En même temps, chacun décrit la porosité entre cet espace déviant et celui des jeunes festifs dans l’univers des « free » des friches industrielles ou des champs. La fête leur semble être un des derniers espaces de liberté où il est possible d’échapper aux contraintes de la société.
Comme les non-lieux
On peut retrouver aussi d’autres marges insécures dans la France périphérique décrite par Guilluy, en lisière péri-urbaine des métropoles. Si l’urbanisation en effet ne cesse de progresser, ce ne sont pas les villes qui se développent mais leur périphérie. Ces zones urbanisées sont le plus souvent désordonnées et en rupture avec la centralité, l’histoire et les modes relationnels des villes. Pour Baudry [1], « la ville est espace psychique avant que d’être territorialité géographique ». Dans ces nouveaux espaces déstructurés, livrés aux panneaux publicitaires et aux centres commerciaux, les espaces psychiques se délient.
« La ville a commencé à perdre du terrain au moment de la reconstruction, alors même que la société française devenait urbaine. Le Français rêvait d’une maison individuelle et les décideurs lui proposaient un logement dans un grand ensemble, cette non-ville dont les effets calamiteux n’allaient guère tarder à se manifester » [2]. Cités-dortoirs, éparpillement territorial des habitations et des activités, ces « zones » mal délimitées se sont multipliées, sans réel urbanisme[3].

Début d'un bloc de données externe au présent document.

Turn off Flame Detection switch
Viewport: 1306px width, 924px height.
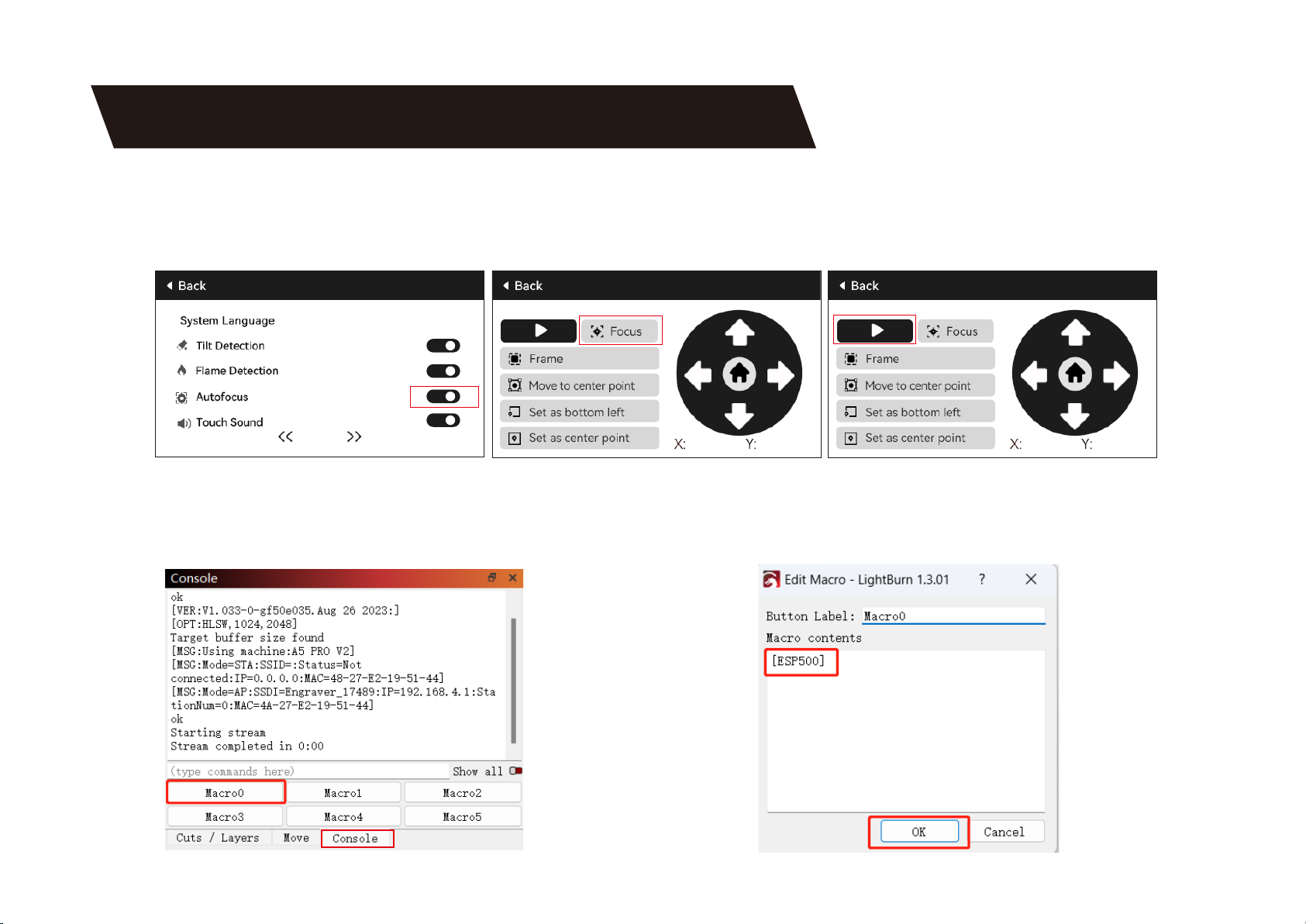[x=443, y=371]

Marc Augé [2] a pu parler de non-lieux à propos de ces espaces d’anonymat, aux limites peu définissables, tous semblables, interchangeables et impersonnels, ces espaces sans âme où l’on se croise sans se rencontrer : les échangeurs, les ronds-points, les centres commerciaux, les chaînes hôtelières des périphéries… Alors qu’« un lieu peut se définir comme identitaire, relationnel et historique » , doit-on continuer à créer des non-lieux ou tenter de lutter contre l’isolement ?
Des territoires et un urbanisme au service de la santé ?

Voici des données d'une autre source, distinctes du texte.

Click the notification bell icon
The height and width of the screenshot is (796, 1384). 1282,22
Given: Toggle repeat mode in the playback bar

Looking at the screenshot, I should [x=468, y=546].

« Parmi les grands changements environnementaux issus des activités anthropiques, le changement climatique et l’urbanisation croissante des territoires constituent une menace immédiate pour la santé et accroissent les inégalités de santé » [4]. Il faut penser l’action publique de manière intégrée, en cessant de séparer les questions de santé et d’environnement mais aussi les questions sociales et de santé, de santé mentale et d’addictions. Cette dynamique intégrative s’inscrit dans la logique « Une seule santé » (« One Health ») de l’OMS. Elle impose d’impliquer de manière intersectorielle un grand nombre d’acteurs des territoires, dans toute leur diversité. La complexité socio-écologique des territoires appelle en effet une approche réellement systémique.
À nous collectivement d’explorer ces espaces et territoires, une belle aventure nous attend à Orléans !

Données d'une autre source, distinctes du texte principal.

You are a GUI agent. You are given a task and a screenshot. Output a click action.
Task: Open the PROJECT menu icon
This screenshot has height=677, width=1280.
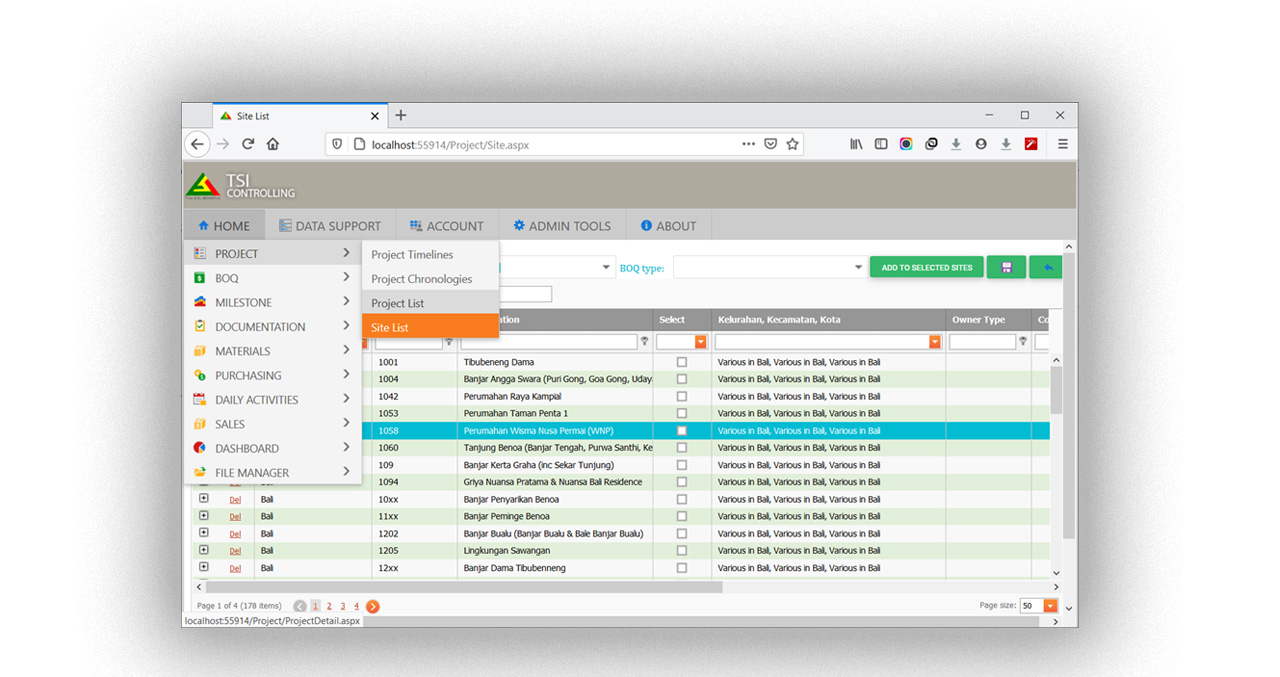pyautogui.click(x=200, y=253)
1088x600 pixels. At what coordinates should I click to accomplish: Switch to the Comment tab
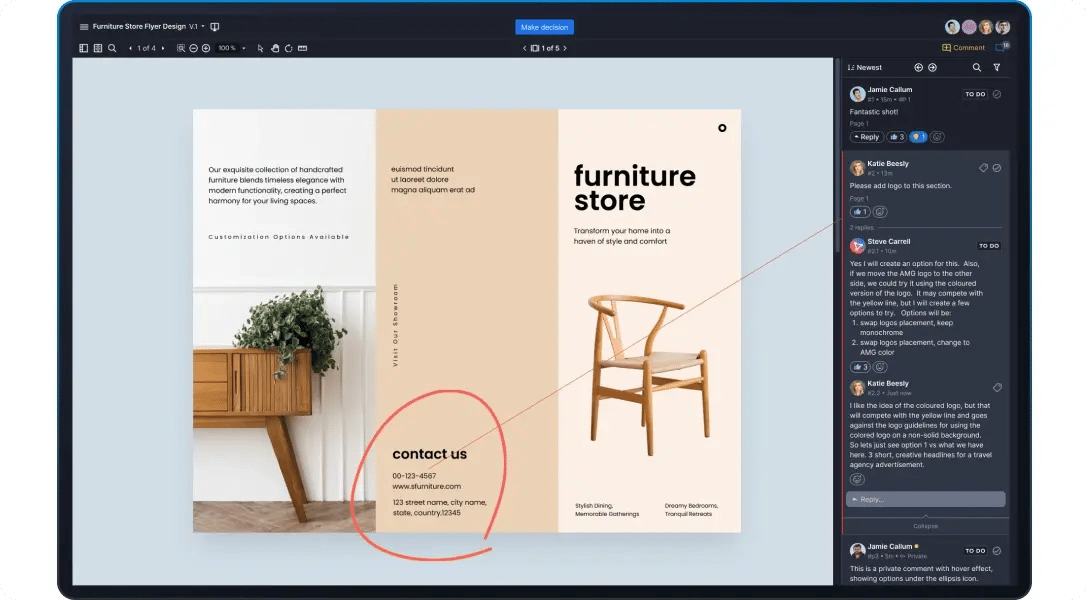963,48
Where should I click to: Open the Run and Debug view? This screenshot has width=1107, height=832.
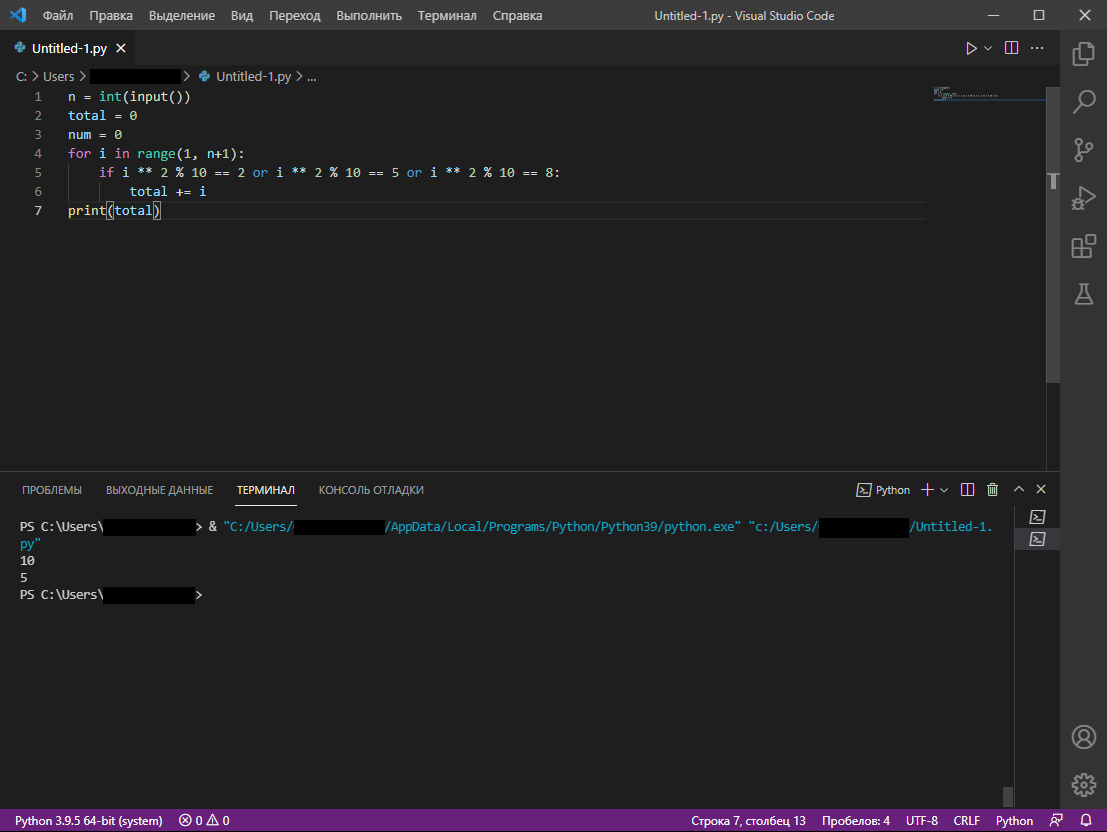coord(1083,198)
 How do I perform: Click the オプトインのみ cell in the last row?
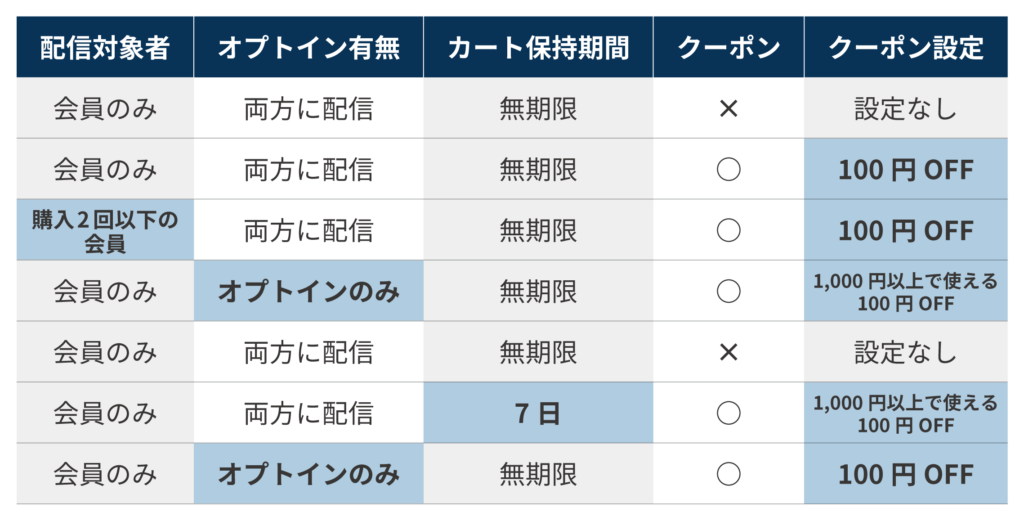point(308,474)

1. Baudry, P., Violences invisibles. Corps, monde urbain, singularité. 2004, Bègles: Editions du Passant.
2. Augé, M., Non-lieux. Introduction à une anthropologie de la surmodernité. 1992, Paris: Seuil.
3. Baudry, P. and T. Paquot, L'urbain et ses imaginaires. 2003, Pessac: Maison des Sciences de l’Homme d’Aquitaine.
4. Roué Le Gall, A., et al., Urbanisme favorable à la santé : agir pour la santé, l'environnement et la réduction des inégalités. La Santé en action, 2022(459): p. 10-15.